Le chef Esteban Salazar charme nos papilles avec sa cuisine mixte d’inspiration andalouse à Carmona

Imaginée par le chef Esteban Salazar, la cuisine de Carmona place les bons produits de saison au centre de l’assiette, tout en convoquant un savant mélange de techniques culinaires et d’influences du monde.

Le restaurant Carmona signé Alexis Mabille
Le restaurant Carmona signé Alexis Mabille
Le restaurant Carmona signé Alexis Mabille
Le restaurant Carmona signé Alexis Mabille

Nous l’avions quitté dans la forêt tropicale du nord de la Martinique, il y a deux ans. Nous le retrouvons aujourd’hui tout sourire et plein de nouvelles ambitions à deux pas de la tour Eiffel, au 10 avenue de New York à Paris. C’est au restaurant Carmona, nouvelle adresse food de l’ouest parisien dont la décoration signée Alexis Mabille rappelle l’ambiance chaleureuse d’une soirée d’été en Andalousie, où le désormais chef Esteban Salazar nous accueille pour partager cette aventure culinaire inédite, revenir sur son parcours aux quatre coins du monde, méditer sur les valeurs qui animent son travail derrière les fourneaux et révéler que son plat préféré n’est pas forcément ce à quoi l’on pourrait s’attendre… Entretien avec un jeune passionné dont la bonne humeur n’a d’égal que sa très, très bonne cuisine.

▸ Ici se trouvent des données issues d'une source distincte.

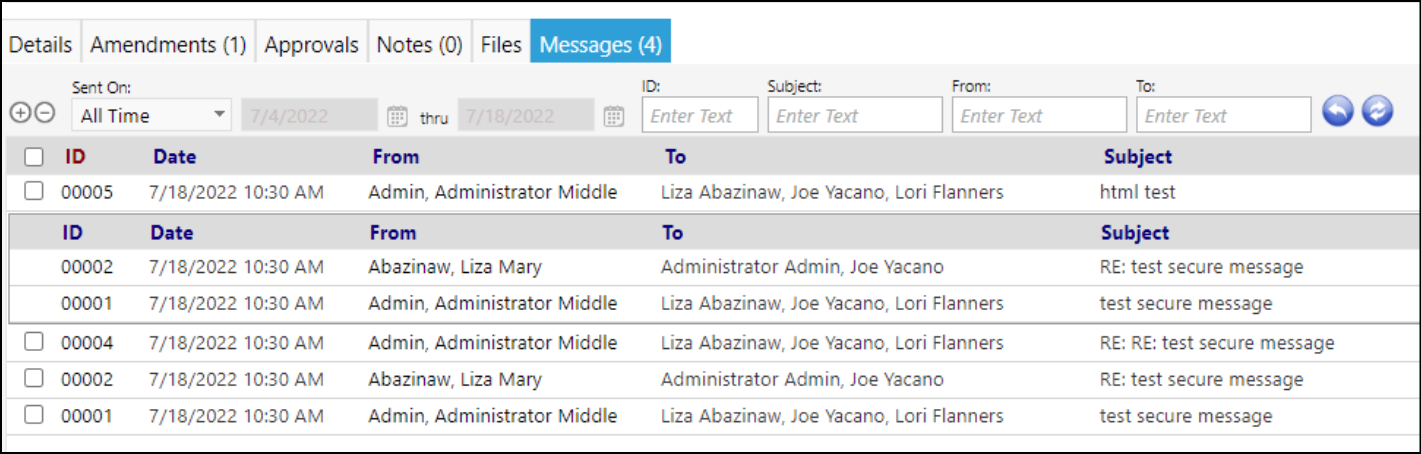
Task: Click the blue reset filters arrow icon
Action: 1338,113
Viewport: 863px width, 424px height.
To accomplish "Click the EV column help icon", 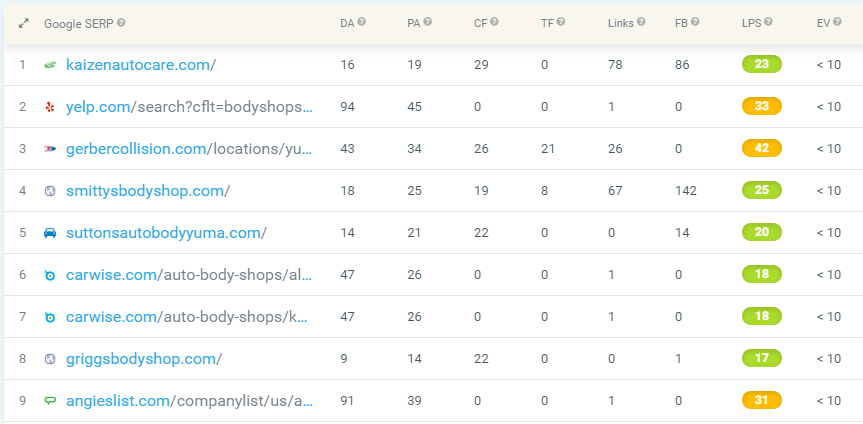I will pyautogui.click(x=837, y=22).
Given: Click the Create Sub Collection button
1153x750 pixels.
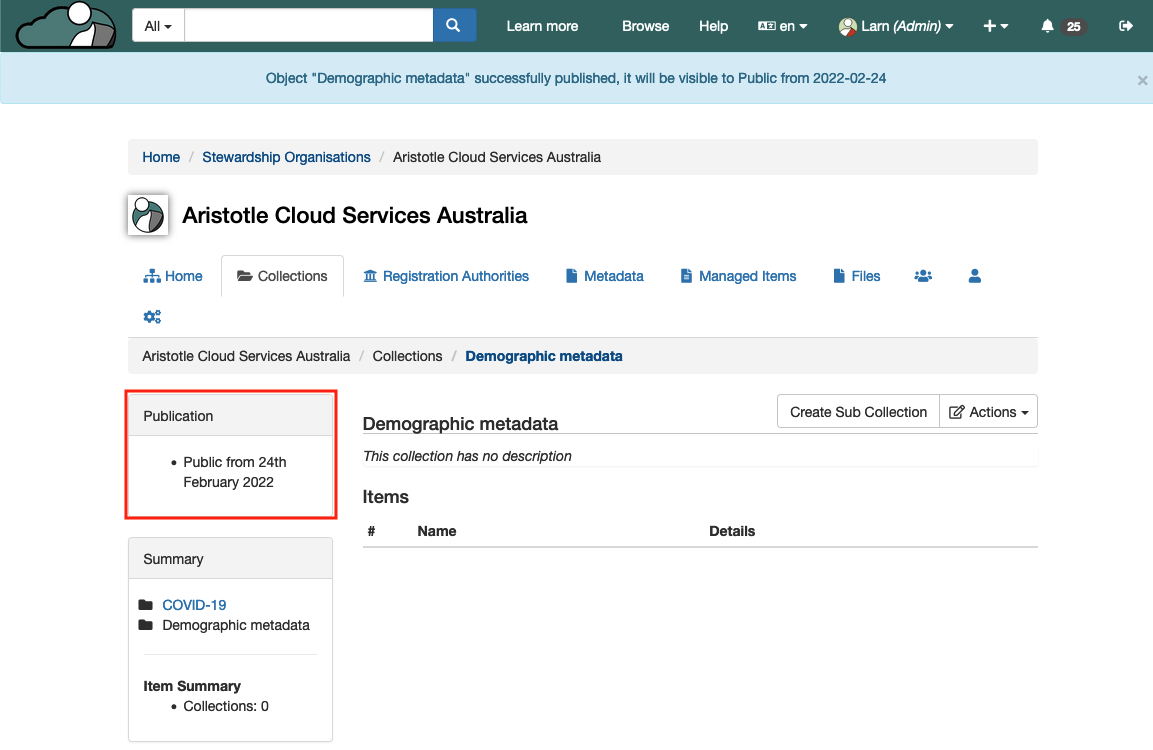Looking at the screenshot, I should coord(858,412).
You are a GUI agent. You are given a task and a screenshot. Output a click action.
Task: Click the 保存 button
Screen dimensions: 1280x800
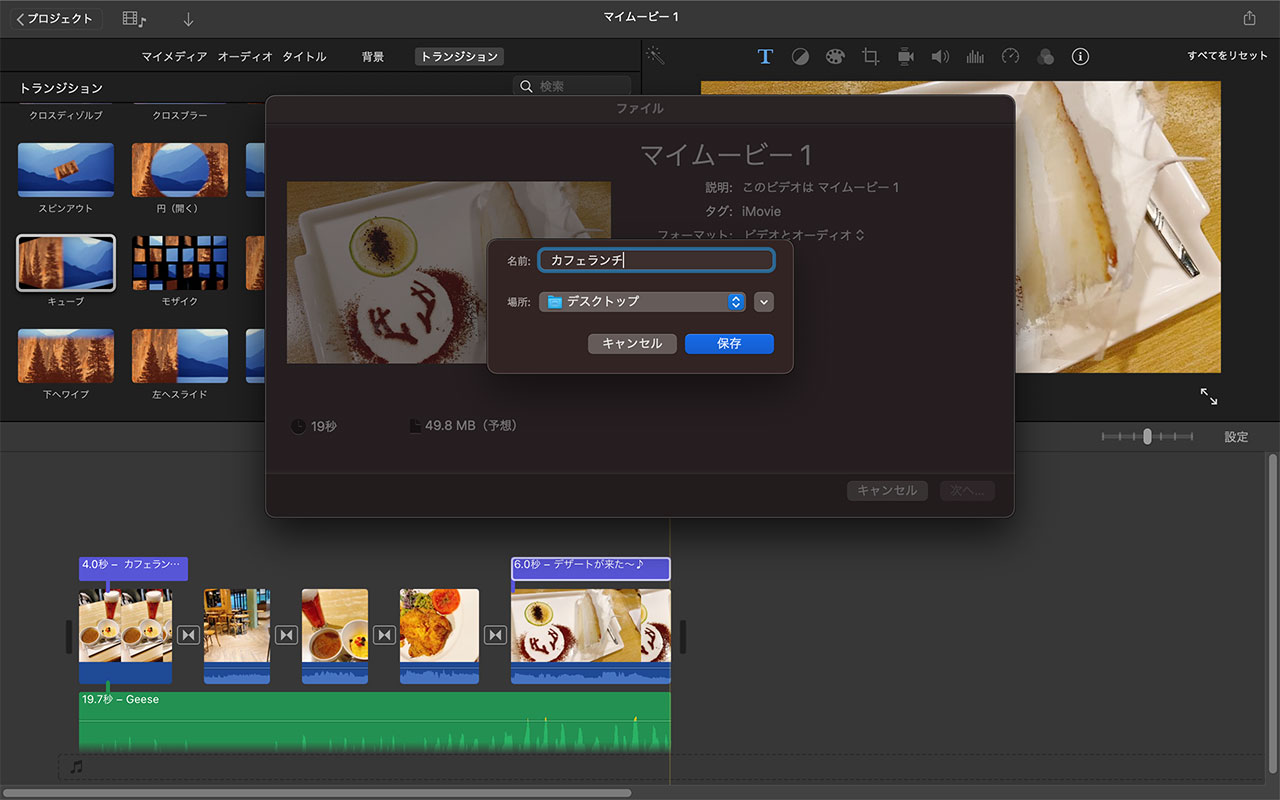tap(729, 343)

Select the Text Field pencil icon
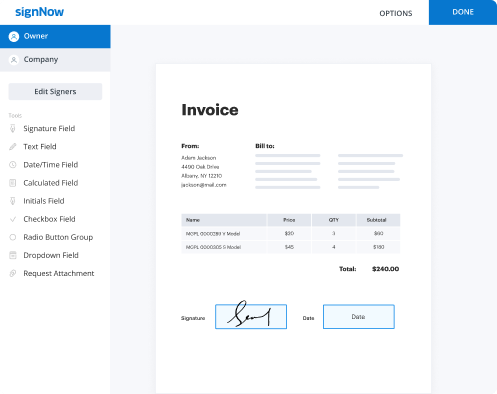[13, 147]
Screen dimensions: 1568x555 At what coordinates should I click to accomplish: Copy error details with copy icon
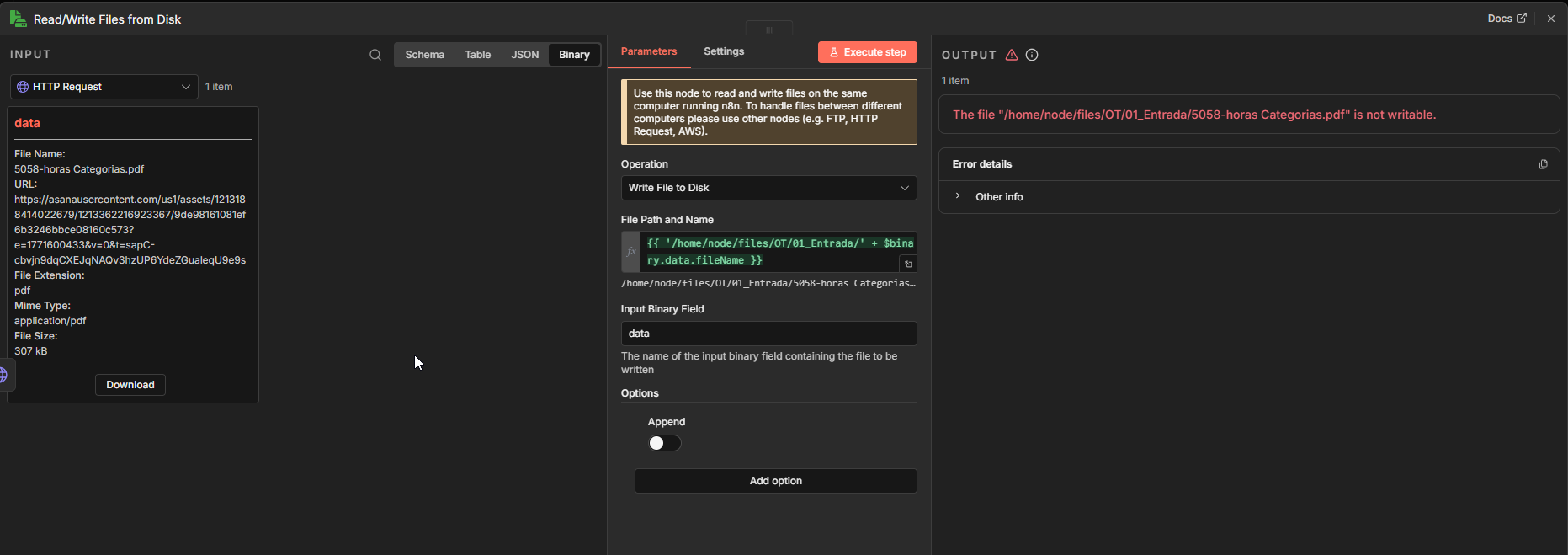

Esteban Salazar, chef du restaurant Carmona
Esteban Salazar, chef du restaurant Carmona

PAUL.E : Bonjour Esteban. Ravi de te revoir ! Pourrais-tu te présenter pour celleux qui ne te connaissent pas ?

Esteban Salazar : Hello PAUL.E ! Je m’appelle Esteban. Je suis d’origine colombienne et j’ai 26 ans. J’ai vécu un petit peu partout dans le monde, aux États-Unis, en Colombie, en Martinique, à Saint-Sébastien en Espagne. Et depuis le 5 août, je me suis installé à Paris.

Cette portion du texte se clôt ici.